━━ Source extract ━━

FastAPI + Ray = <3
Let's take a FastAPI app and supercharge it with raycraft
from fastapi import FastAPI
simple_service = FastAPI()
@simple_service.post("/")
async def read_root() -> dict[str, str]:
return {"Hello": "World"}
You can now run it using raycraft using the RayCraftAPI instead of FastAPI with only two lines of code changes
+ from raycraft import RayCraftAPI
+ simple_service = RayCraftAPI()
@simple_service.post("/")
async def read_root() -> dict[str, str]:
return {"Hello": "World"}
Ok so an endpoint returning {"Hello": "World"} isn't going to be enough to serve as a basic example so let's try something more interesting and relevant to why you might want to use raycraft!
Let's say you build a translation service using the following fastAPI code:
from fastapi import FastAPI
from transformers import pipeline
app = FastAPI()
def load_model():
return pipeline("translation_en_to_fr", model="t5-small")
@app.post("/")
async def translate(text: str):
model = load_model()
translated = model(text)[0]["translation_text"]
return {"translation": translated}
We can now build this app using raycraft with the same two lines of code changes
from raycraft import RayCraftAPI
from transformers import pipeline
app = RayCraftAPI()

━━━
━━ Provided information ━━

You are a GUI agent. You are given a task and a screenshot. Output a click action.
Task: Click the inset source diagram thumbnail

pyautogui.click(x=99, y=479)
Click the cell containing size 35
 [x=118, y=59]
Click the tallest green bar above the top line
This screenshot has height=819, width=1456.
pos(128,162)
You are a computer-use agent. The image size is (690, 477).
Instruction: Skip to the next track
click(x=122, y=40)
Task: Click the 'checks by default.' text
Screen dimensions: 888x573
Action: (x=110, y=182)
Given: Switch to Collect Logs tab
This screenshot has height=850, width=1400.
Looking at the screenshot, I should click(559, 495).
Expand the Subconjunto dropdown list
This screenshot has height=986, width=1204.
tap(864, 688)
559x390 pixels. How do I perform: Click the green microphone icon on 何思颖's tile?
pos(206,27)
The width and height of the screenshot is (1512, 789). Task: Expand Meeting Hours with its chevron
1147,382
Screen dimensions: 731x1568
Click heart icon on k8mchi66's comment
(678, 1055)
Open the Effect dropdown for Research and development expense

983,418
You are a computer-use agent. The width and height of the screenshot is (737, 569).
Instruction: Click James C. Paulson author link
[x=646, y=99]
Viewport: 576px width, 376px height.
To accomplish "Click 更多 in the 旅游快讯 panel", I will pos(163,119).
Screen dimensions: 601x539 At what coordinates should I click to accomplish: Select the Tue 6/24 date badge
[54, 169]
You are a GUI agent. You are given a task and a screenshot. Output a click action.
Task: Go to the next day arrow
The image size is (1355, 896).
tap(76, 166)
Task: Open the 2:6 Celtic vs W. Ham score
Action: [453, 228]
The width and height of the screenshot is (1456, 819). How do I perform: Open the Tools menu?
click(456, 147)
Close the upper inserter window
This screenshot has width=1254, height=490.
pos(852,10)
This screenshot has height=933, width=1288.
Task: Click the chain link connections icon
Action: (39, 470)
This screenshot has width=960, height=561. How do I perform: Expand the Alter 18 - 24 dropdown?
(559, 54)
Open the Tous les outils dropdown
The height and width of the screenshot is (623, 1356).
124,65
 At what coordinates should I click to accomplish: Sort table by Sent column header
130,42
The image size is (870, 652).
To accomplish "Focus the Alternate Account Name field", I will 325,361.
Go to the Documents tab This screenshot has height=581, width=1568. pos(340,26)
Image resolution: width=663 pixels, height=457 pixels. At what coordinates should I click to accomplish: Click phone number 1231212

━━━

Given exercise A: List the name of every function defined with `def` in the raycraft tutorial's code, counting each name once.
Given exercise B: Render this sentence from the raycraft tutorial in Spanish: "Let's say you build a translation service using the following fastAPI code:"
Given exercise C: Carry the raycraft tutorial forward from its last line.

Written response A: read_root, load_model, translate

Written response B: Supongamos que construyes un servicio de traducción con el siguiente código de fastAPI:

Written response C:
def load_model():
return pipeline("translation_en_to_fr", model="t5-small")
def translate(text: str):
model = load_model()
translated = model(text)[0]["translation_text"]
return translated
@app.post("/")
async def translate(text: str):
return translate(text)
We then call the following command to run the app:
raycraft run demo:app
Ok now for the distributed part, let's say we want to run this app on 2 "replicas", each "replica" taking half a GPU, and we want to properly load balance between the replicas, we can do this by running the following command:
from raycraft import RayCraftAPI
from transformers import pipeline
app = RayCraftAPI(ray_actor_options={"num_gpus": 0.5}, num_replicas=2)
def load_model():
return pipeline("translation_en_to_fr", model="t5-small")
def translate(text: str):
model = load_model()
translated = model(text)[0]["translation_text"]
return translated
@app.post("/")
async def translate(text: str):
return translate(text)
To avoid loading the model on every request, we can load the model in the constructor of the app:
from raycraft import RayCraftAPI, App
from transformers import pipeline
app = RayCraftAPI(ray_actor_options={"num_gpus": 0.5}, num_replicas=2)
@app.init
def model():
return pipeline("translation_en_to_fr", model="t5-small")
def translate(app: App, text: str):
translated = app.model(text)[0]["translation_text"]
return translated
@app.post("/")
async def translate(app: App, text: str):
return translate(app, text)
RayCraft is a thin-layer built on top of Ray Serve adopting a functional interface to ease the migration from fastAPI apps.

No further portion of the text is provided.